怒りのぶん、思わず咎めるように言ってしまう。

エノチビは怯えたように震えた。

すると、啓史が目の前に立ちはだかった。庇うようにエノチビを自分の後ろに隠し、さらに威嚇するように徹を見る。

「責めるような言い方はやめてくれ」

怒りのこもった声で言い放つ弟を、徹は睨み返した。

「こいつをこんな風に変えたのはお前か? お前、最低だぞ。こいつはまだ高校二年なんだぞ」

「わざわざ指摘されなくてもわかってる」

噛みつくように言うと、啓史はむっとして言い返してきた。

憤りが収まらない徹は、啓史の後ろにいるエノチビを覗き込んだ。

「エノチビ」

「は、はいっ」

徹の呼びかけに返事をしたエノチビの態度は、担任に不味いところを見つかった生徒とまるきり同じだった。

これは確かにエノチビだと確信を持てたが、そのぶん憤りが膨らんだ。
また、元担任の立場としては、情ない気分にもなる。

「お前、こいつと釣り合い取ろうとして、そんな化粧までして、無理して背伸びなんかするな」

言い聞かせるように言うと、エノチビは困ったように顔を伏せ、何やらもごもごと言う。

「兄貴、勝手に独り決めしないでくれよ」

啓史が声を荒らげた。

徹は啓史に、鋭い目で向き直った。

「独り決め? 事実、歳に合わない化粧をしてるじゃないか。お前もお前だ」

「だからっ!」

苛立った叫びを上げた啓史は、突き上げた憤りを壁にぶつけた。

大きな音に驚き、エノチビがびくりとする。

やれやれ、この弟ときたら……まったく短気だな。

呆れていると、啓史は気を落ち着かせるかのように肩で大きく息をついた。

それで落ち着いたのか、続く言葉に、憤りは含まれていなかった。

「わけがあるんだ。話聞けよ」

「よし、なら立ち話もなんだ。居間に行こうじゃないか」

徹はふたりを促し、居間に向かった。


いつもの場所に徹が座ると、啓史とエノチビは彼の前に並んで座った。

気が落ち着かず、そわそわしてしまう。この部屋に、教え子のエノチビがいることにも、ひどく違和感を覚える。

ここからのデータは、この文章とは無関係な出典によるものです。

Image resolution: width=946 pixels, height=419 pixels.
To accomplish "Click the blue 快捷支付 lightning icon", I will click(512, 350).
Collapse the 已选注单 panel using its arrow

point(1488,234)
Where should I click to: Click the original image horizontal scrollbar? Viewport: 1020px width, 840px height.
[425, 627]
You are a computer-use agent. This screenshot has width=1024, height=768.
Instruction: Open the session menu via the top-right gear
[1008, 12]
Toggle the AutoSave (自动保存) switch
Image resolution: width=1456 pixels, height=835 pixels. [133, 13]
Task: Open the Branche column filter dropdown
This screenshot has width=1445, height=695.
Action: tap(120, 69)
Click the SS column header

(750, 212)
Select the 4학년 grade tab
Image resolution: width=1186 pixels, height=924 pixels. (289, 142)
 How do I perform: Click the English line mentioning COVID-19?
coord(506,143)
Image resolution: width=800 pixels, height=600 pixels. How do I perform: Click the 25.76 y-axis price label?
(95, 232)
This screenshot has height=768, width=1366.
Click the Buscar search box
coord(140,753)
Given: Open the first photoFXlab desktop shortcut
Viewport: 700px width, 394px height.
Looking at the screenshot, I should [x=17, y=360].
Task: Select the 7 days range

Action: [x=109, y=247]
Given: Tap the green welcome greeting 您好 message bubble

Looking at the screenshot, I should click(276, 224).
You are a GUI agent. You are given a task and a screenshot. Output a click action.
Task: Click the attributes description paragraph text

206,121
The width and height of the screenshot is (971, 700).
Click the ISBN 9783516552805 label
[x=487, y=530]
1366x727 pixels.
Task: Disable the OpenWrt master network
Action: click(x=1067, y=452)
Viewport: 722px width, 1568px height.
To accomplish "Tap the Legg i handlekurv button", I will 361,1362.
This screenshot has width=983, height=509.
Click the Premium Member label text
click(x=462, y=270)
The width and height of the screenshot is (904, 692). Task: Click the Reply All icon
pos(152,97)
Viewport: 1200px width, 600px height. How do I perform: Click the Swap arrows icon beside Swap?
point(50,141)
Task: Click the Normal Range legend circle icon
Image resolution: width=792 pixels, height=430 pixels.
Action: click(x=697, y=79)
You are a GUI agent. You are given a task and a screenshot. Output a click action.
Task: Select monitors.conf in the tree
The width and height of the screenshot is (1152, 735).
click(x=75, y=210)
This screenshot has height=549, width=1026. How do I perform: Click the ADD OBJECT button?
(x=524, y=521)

啓史の彼女として、こいつがここに座っているなんてな。

数年前、エノチビの写真をこのテーブルに並べて、啓史と話をしたときのことが蘇る。

あのとき、この弟は、俺の無理やりともいえる頼みを、渋々引き受けた。

なのに、なんでいま……こんなことになってんだ?

「驚かされたぞ」

正直な気持ちが口をついて出た。

だが、驚いたなんて生易しいものじゃない。

こうしてふたりを目の前にしていても、まだ信じられない。

「順平の襟首を掴んどくべきだったよ」

冷笑を浮かべて啓史が言った。

徹は眉を上げた。

そうだ。こいつは俺を避けようとしたんだ。

順平が知らせに来なければ、この驚愕の事実を知らないまま……

だが、啓史が彼女を連れてきたことは家族から聞かされただろうし、榎原沙帆子の名を聞けば、相手がエノチビなのにも気づく。

そこまで考えて、ああ、そういうことかと思い至った。

啓史は、一番やっかいな相手だと考え、俺との対決を後回しにしたかったんだな。

「俺には、会せないつもりだったわけだ」

つまり、直接対決を避けたんだろう。

「もちろん」

「どうして?」

「色々あってね」

予想と違う答えが返ってきて、徹は眉を寄せた。

どんな色々かなど、こちらは知らないが……

エノチビが化粧をしていることが、なにより一番気に食わない。

徹はエノチビに目を向け、「エノチビ」と呼びかけた。

「はっ、はいっ」

エノチビは緊張した様子で、ひどく固くなって返事をする。

「こいつと会うときは、いつもそんな化粧してるのか?」

徹の問いに、エノチビは目を見開き、激しく首を横に振る。そんなエノチビを庇うように、啓史が横から口を出してきた。

「今日が初めてだ。化粧したのもこいつじゃなくて、こいつの母親だし」

「母親?」

徹の脳裏に、エノチビの母親である芙美子の顔が浮かぶ。
あの当時、芙美子はPTA役員をやっていたから、徹も良く知っている。

「エノチビの両親、お前たちの付き合いを知ってるのか?」

「もちろん」

啓史は即座に答えた。

その確固たる返答に、徹は眉を寄せた。

「お前がこいつの先生だってこともか?」

「ああ」

肯定され、思わず「ほぉ」と口をついて出る。

言葉がない。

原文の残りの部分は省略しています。